### [Your goal]
Please write out the listing below again in its exact form.

[Available data]

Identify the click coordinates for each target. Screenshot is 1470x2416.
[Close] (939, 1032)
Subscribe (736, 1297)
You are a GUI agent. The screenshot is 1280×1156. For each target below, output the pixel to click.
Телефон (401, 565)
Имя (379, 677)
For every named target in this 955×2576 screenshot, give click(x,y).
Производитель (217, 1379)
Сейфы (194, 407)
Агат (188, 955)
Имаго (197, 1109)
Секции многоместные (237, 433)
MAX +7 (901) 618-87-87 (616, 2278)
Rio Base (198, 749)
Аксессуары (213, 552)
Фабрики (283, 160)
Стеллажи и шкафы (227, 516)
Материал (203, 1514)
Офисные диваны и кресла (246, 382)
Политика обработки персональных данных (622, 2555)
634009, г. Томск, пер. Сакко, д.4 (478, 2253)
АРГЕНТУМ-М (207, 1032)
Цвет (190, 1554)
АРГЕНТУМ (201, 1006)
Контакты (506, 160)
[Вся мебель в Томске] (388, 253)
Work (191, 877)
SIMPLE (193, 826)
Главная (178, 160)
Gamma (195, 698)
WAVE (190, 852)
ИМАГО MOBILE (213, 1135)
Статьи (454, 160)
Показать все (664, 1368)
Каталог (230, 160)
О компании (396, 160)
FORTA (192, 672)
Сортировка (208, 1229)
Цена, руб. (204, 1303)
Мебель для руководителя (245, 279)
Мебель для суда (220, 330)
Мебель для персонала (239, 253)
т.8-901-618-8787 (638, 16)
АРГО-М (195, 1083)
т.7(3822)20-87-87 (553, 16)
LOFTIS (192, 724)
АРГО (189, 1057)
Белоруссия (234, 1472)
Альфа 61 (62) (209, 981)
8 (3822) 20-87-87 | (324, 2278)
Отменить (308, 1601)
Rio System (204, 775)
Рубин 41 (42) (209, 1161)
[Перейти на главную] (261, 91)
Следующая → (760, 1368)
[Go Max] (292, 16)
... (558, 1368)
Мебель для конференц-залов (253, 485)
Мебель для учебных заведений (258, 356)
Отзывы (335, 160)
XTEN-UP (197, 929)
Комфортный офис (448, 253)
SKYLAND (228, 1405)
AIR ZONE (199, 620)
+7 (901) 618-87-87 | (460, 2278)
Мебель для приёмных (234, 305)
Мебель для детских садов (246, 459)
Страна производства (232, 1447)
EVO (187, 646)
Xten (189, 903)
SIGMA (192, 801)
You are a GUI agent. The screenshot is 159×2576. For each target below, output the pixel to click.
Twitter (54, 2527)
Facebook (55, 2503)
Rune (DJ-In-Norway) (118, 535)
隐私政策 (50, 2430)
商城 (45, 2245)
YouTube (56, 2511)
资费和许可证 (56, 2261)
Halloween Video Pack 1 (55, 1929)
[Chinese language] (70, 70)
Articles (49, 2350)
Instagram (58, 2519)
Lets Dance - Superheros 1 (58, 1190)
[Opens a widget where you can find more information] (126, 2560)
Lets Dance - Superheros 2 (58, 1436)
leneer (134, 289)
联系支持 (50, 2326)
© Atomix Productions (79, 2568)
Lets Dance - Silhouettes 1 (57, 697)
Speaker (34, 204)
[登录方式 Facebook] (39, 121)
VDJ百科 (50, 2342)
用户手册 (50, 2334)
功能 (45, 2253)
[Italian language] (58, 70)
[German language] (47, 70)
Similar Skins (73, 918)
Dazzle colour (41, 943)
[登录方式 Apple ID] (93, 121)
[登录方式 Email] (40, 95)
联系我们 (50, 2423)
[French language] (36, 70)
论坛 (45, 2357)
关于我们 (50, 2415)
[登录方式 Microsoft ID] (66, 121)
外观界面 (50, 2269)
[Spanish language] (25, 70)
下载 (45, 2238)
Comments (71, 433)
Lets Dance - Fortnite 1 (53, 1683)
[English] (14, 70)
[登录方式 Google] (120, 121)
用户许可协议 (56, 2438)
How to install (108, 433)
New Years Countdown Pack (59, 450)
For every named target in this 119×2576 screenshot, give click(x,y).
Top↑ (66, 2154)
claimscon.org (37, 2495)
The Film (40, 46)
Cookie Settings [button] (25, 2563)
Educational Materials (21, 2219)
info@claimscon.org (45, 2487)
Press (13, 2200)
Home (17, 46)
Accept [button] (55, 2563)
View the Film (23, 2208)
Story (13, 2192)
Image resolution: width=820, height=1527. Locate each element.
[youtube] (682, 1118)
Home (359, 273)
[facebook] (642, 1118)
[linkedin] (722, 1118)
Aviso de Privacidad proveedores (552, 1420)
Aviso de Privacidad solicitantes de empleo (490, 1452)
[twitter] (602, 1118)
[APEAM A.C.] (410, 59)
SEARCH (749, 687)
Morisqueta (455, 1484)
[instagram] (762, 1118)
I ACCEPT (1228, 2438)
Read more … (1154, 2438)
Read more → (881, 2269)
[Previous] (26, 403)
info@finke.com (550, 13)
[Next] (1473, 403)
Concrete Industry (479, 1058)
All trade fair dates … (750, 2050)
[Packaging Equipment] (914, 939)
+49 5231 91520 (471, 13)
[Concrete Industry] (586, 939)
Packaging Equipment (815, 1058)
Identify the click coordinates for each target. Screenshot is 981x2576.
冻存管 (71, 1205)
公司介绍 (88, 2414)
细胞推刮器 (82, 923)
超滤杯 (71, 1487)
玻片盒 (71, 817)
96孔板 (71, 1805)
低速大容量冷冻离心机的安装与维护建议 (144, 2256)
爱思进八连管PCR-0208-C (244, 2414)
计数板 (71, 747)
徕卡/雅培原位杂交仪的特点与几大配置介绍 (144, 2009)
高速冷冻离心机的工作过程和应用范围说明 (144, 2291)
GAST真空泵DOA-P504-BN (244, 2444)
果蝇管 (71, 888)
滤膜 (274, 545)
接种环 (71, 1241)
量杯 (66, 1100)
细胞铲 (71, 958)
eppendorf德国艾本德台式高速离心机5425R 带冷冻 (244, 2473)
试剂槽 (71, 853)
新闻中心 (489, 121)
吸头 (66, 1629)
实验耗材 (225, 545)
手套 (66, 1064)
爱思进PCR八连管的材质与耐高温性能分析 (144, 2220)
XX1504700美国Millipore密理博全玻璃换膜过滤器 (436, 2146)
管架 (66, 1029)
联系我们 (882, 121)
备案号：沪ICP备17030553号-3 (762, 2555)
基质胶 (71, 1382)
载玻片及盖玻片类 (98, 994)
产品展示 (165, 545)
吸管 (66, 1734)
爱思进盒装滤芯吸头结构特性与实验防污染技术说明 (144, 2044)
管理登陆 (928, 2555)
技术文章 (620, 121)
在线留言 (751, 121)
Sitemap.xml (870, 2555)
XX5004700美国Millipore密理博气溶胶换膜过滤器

[/Available data]

### [Response]
Identify the click coordinates for each target. Screenshot is 1470x2416.
[Close] (939, 1032)
Subscribe (736, 1297)
You are a GUI agent. The screenshot is 1280×1156. For each target below, output the pixel to click.
Телефон (401, 565)
Имя (379, 677)
For every named target in this 955×2576 screenshot, give click(x,y).
Производитель (217, 1379)
Сейфы (194, 407)
Агат (188, 955)
Имаго (197, 1109)
Секции многоместные (237, 433)
MAX +7 (901) 618-87-87 (616, 2278)
Rio Base (198, 749)
Аксессуары (213, 552)
Фабрики (283, 160)
Стеллажи и шкафы (227, 516)
Материал (203, 1514)
Офисные диваны и кресла (246, 382)
Политика обработки персональных данных (622, 2555)
634009, г. Томск, пер. Сакко, д.4 (478, 2253)
АРГЕНТУМ-М (207, 1032)
Цвет (190, 1554)
АРГЕНТУМ (201, 1006)
Контакты (506, 160)
[Вся мебель в Томске] (388, 253)
Work (191, 877)
SIMPLE (193, 826)
Главная (178, 160)
Gamma (195, 698)
WAVE (190, 852)
ИМАГО MOBILE (213, 1135)
Статьи (454, 160)
Показать все (664, 1368)
Каталог (230, 160)
О компании (396, 160)
FORTA (192, 672)
Сортировка (208, 1229)
Цена, руб. (204, 1303)
Мебель для руководителя (245, 279)
Мебель для суда (220, 330)
Мебель для персонала (239, 253)
т.8-901-618-8787 (638, 16)
АРГО-М (195, 1083)
т.7(3822)20-87-87 (553, 16)
LOFTIS (192, 724)
АРГО (189, 1057)
Белоруссия (234, 1472)
Альфа 61 (62) (209, 981)
8 (3822) 20-87-87 | (324, 2278)
Отменить (308, 1601)
Rio System (204, 775)
Рубин 41 (42) (209, 1161)
[Перейти на главную] (261, 91)
Следующая → (760, 1368)
[Go Max] (292, 16)
... (558, 1368)
Мебель для конференц-залов (253, 485)
Мебель для учебных заведений (258, 356)
Отзывы (335, 160)
XTEN-UP (197, 929)
Комфортный офис (448, 253)
SKYLAND (228, 1405)
AIR ZONE (199, 620)
+7 (901) 618-87-87 | (460, 2278)
Мебель для приёмных (234, 305)
Мебель для детских садов (246, 459)
Страна производства (232, 1447)
EVO (187, 646)
Xten (189, 903)
SIGMA (192, 801)
You are a GUI agent. The screenshot is 159×2576. For each target below, output the pixel to click.
Twitter (54, 2527)
Facebook (55, 2503)
Rune (DJ-In-Norway) (118, 535)
隐私政策 (50, 2430)
商城 (45, 2245)
YouTube (56, 2511)
资费和许可证 (56, 2261)
Halloween Video Pack 1 (55, 1929)
[Chinese language] (70, 70)
Articles (49, 2350)
Instagram (58, 2519)
Lets Dance - Superheros 1 (58, 1190)
[Opens a widget where you can find more information] (126, 2560)
Lets Dance - Superheros 2 (58, 1436)
leneer (134, 289)
联系支持 (50, 2326)
© Atomix Productions (79, 2568)
Lets Dance - Silhouettes 1 (57, 697)
Speaker (34, 204)
[登录方式 Facebook] (39, 121)
VDJ百科 (50, 2342)
用户手册 (50, 2334)
功能 (45, 2253)
[Italian language] (58, 70)
[German language] (47, 70)
Similar Skins (73, 918)
Dazzle colour (41, 943)
[登录方式 Apple ID] (93, 121)
[登录方式 Email] (40, 95)
联系我们 (50, 2423)
[French language] (36, 70)
论坛 (45, 2357)
关于我们 (50, 2415)
[登录方式 Microsoft ID] (66, 121)
外观界面 (50, 2269)
[Spanish language] (25, 70)
下载 (45, 2238)
Comments (71, 433)
Lets Dance - Fortnite 1 (53, 1683)
[English] (14, 70)
[登录方式 Google] (120, 121)
用户许可协议 (56, 2438)
How to install (108, 433)
New Years Countdown Pack (59, 450)
For every named target in this 119×2576 screenshot, give click(x,y).
Top↑ (66, 2154)
claimscon.org (37, 2495)
The Film (40, 46)
Cookie Settings [button] (25, 2563)
Educational Materials (21, 2219)
info@claimscon.org (45, 2487)
Press (13, 2200)
Home (17, 46)
Accept [button] (55, 2563)
View the Film (23, 2208)
Story (13, 2192)
Image resolution: width=820, height=1527. Locate each element.
[youtube] (682, 1118)
Home (359, 273)
[facebook] (642, 1118)
[linkedin] (722, 1118)
Aviso de Privacidad proveedores (552, 1420)
Aviso de Privacidad solicitantes de empleo (490, 1452)
[twitter] (602, 1118)
[APEAM A.C.] (410, 59)
SEARCH (749, 687)
Morisqueta (455, 1484)
[instagram] (762, 1118)
I ACCEPT (1228, 2438)
Read more … (1154, 2438)
Read more → (881, 2269)
[Previous] (26, 403)
info@finke.com (550, 13)
[Next] (1473, 403)
Concrete Industry (479, 1058)
All trade fair dates … (750, 2050)
[Packaging Equipment] (914, 939)
+49 5231 91520 (471, 13)
[Concrete Industry] (586, 939)
Packaging Equipment (815, 1058)
Identify the click coordinates for each target. Screenshot is 981x2576.
冻存管 (71, 1205)
公司介绍 (88, 2414)
细胞推刮器 (82, 923)
超滤杯 (71, 1487)
玻片盒 (71, 817)
96孔板 (71, 1805)
低速大容量冷冻离心机的安装与维护建议 (144, 2256)
爱思进八连管PCR-0208-C (244, 2414)
计数板 (71, 747)
徕卡/雅培原位杂交仪的特点与几大配置介绍 (144, 2009)
高速冷冻离心机的工作过程和应用范围说明 (144, 2291)
GAST真空泵DOA-P504-BN (244, 2444)
果蝇管 (71, 888)
滤膜 (274, 545)
接种环 (71, 1241)
量杯 (66, 1100)
细胞铲 (71, 958)
eppendorf德国艾本德台式高速离心机5425R 带冷冻 (244, 2473)
试剂槽 (71, 853)
新闻中心 (489, 121)
吸头 (66, 1629)
实验耗材 (225, 545)
手套 (66, 1064)
爱思进PCR八连管的材质与耐高温性能分析 (144, 2220)
XX1504700美国Millipore密理博全玻璃换膜过滤器 (436, 2146)
管架 (66, 1029)
联系我们 (882, 121)
备案号：沪ICP备17030553号-3 (762, 2555)
基质胶 (71, 1382)
载玻片及盖玻片类 (98, 994)
产品展示 (165, 545)
吸管 (66, 1734)
爱思进盒装滤芯吸头结构特性与实验防污染技术说明 (144, 2044)
管理登陆 (928, 2555)
技术文章 (620, 121)
在线留言 (751, 121)
Sitemap.xml (870, 2555)
XX5004700美国Millipore密理博气溶胶换膜过滤器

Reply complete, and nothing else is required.